● What is expected
Update the lines below so that every "screenshot" becomes "screen capture", with all other text kept as it is. Leave the pictures out of your answer.

═════ Input rows ═════

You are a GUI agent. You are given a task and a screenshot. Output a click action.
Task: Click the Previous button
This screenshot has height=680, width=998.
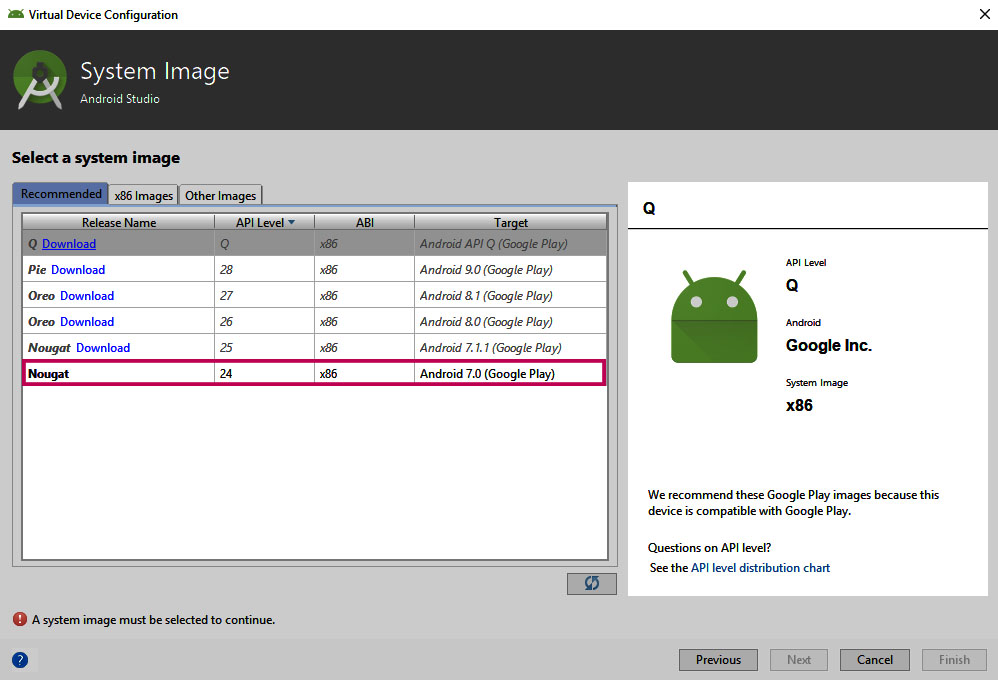click(718, 660)
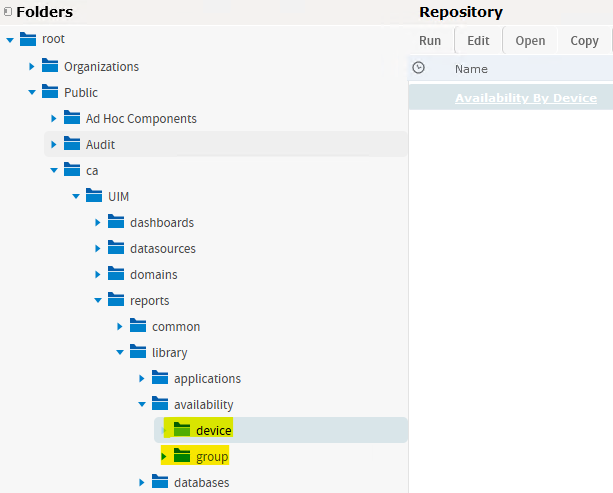Viewport: 613px width, 493px height.
Task: Collapse the Public folder
Action: (32, 92)
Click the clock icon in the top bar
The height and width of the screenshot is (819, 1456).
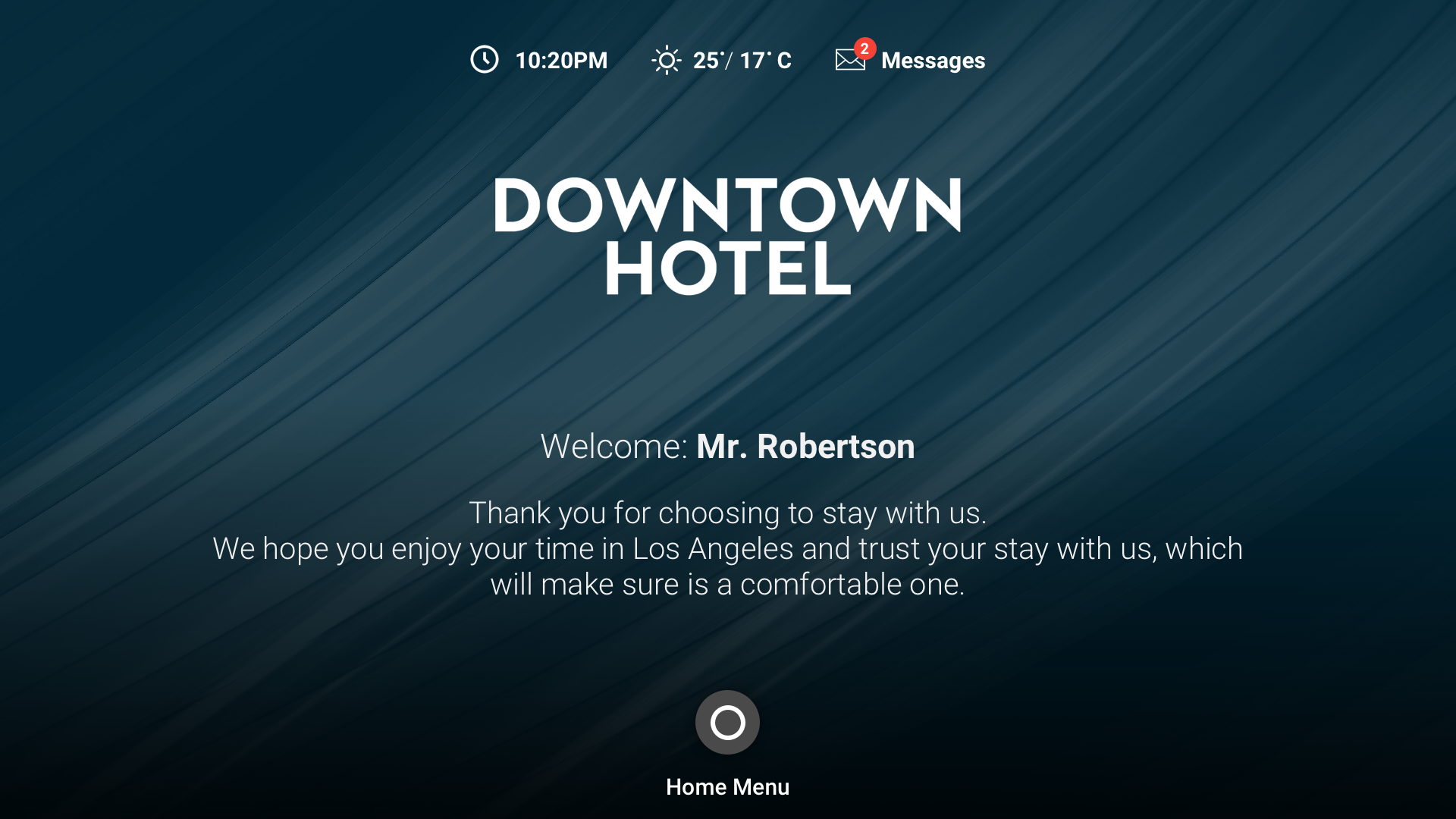485,59
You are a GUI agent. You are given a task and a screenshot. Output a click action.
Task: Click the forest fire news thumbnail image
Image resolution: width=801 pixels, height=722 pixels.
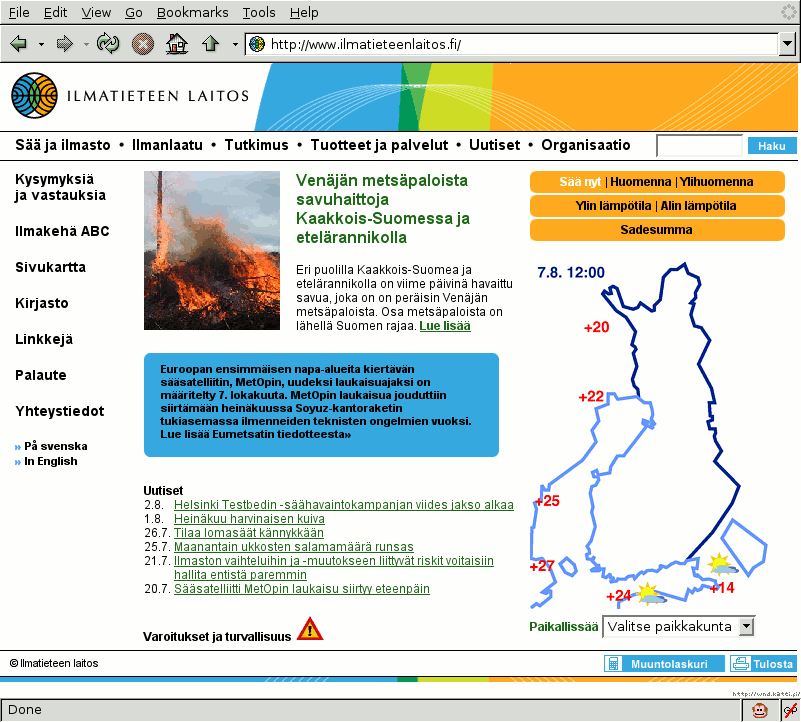click(212, 250)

═════

● Response to the task
You are a GUI agent. You are given a task and a screen capture. Output a click action.
Task: Click the Previous button
This screen capture has height=680, width=998.
click(718, 660)
Viewport: 613px width, 493px height.
Task: Collapse the Public folder
Action: (32, 92)
Click the clock icon in the top bar
The height and width of the screen capture is (819, 1456).
485,59
You are a GUI agent. You are given a task and a screen capture. Output a click action.
Task: Click the forest fire news thumbnail image
Image resolution: width=801 pixels, height=722 pixels.
click(212, 250)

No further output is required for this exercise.